(DOCUMENT TEXT)
====
Hi Dave, thanks for all. 

 

My problem is: I have a frequency range 100 KHz to 3 GHz and I have to detect all signals between that frequency range, for example (AM, FM, GSM, Bluetooh...etc). I need to choice a ADC and implement the signal processing in FPGA. I don't know which ADC I can use. The maximum bandwith that I have to try to sample is 20 MHz, But I don't know how many bits my ADC must have. 

--- Quote End ---  

 

 

You still have not specified what you want to do with the signals. 

 

By 'detect' do you mean demodulate, or just 'detect' power? 

 

The number of bits required from your ADC will depend on what type of signal processing you want to perform. However, a 16-bit 100MHz ADC will likely do anything you want. There are Altera HSMC cards with that feature (Terasic), and some of the Altera DSP kits have 100MHz ADCs.
====
(DATA SHOWN)
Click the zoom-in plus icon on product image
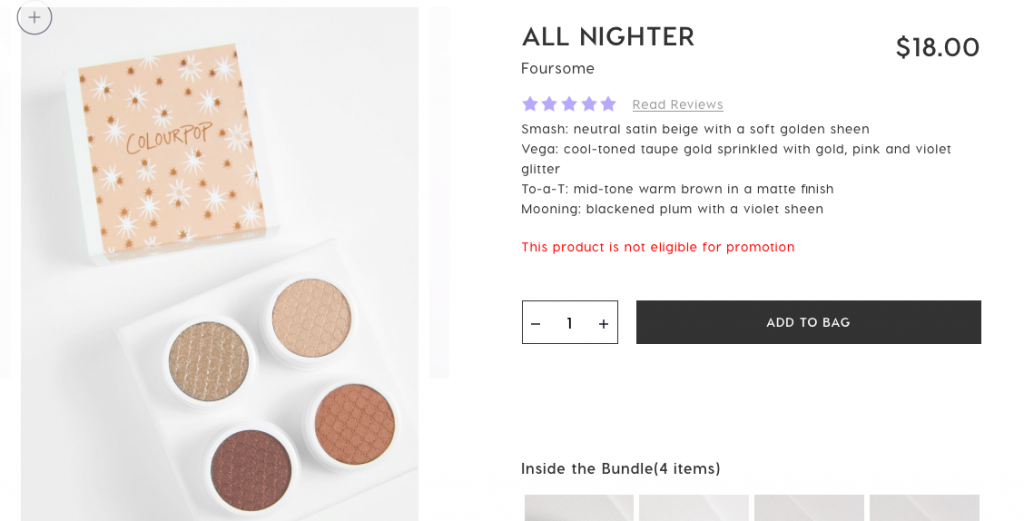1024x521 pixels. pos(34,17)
====
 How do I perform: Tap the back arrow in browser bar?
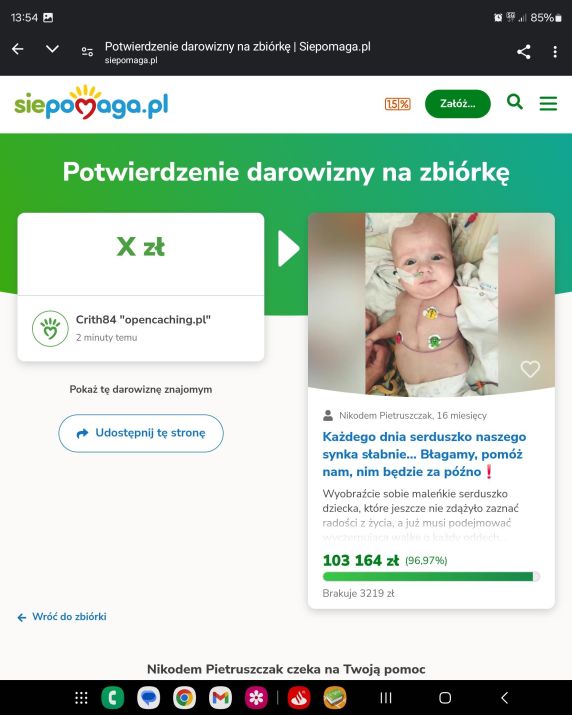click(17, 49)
====
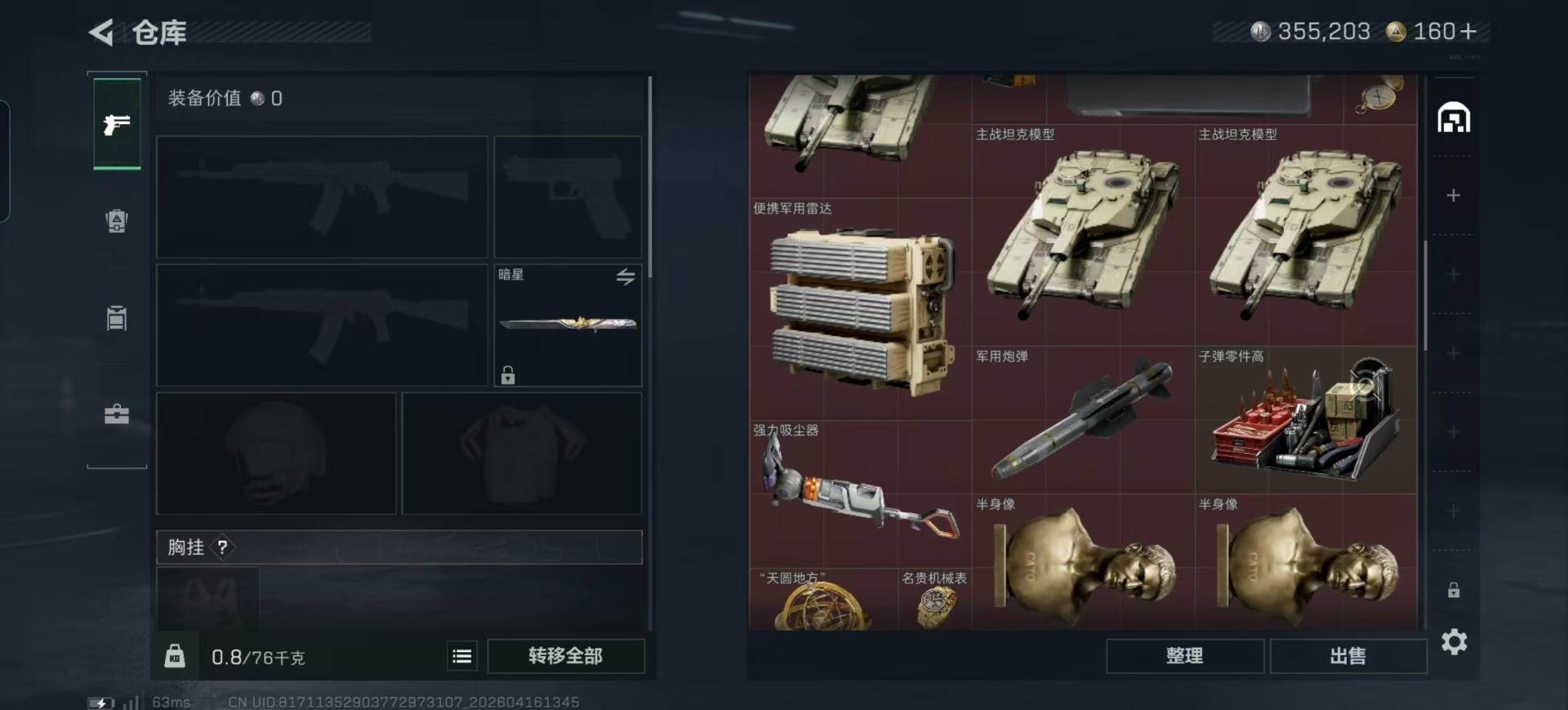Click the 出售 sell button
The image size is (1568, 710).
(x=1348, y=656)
====
(SET PROBLEM) Write what comes next in the forum thread about choosing an ADC for detecting signals from 100 KHz to 3 GHz, starting after its final sentence.

(RESPONSE TO THIS EXERCISE)
 

Are you planning on buying a commercial demodulator? Building a demodulator that takes 3GHz down to DC is a non-trivial task. You will likely need different types of analog front-ends, and switch between them, eg. op-amp based designs from DC to ~100MHz, and RF amplifiers above that. 

 

Of course, you could sample the signal directly, but you would need an ADC with an analog input bandwidth of over 3GHz. National Semiconductor and e2v have GHz clock rate parts, eg. 

 

http://www.e2v.com/products-and-services/hi-rel-semiconductor-solutions/broadband-data-converters/da... 

 

You might be able to find a manufacturer with one of these ADCs on an Altera board, eg. Bittware 

 

http://www.bittware.com/products/hardware/prod_desc.cfm?prodshrtname=3fad-s43x 

 

Depends whether you're looking to build or buy really.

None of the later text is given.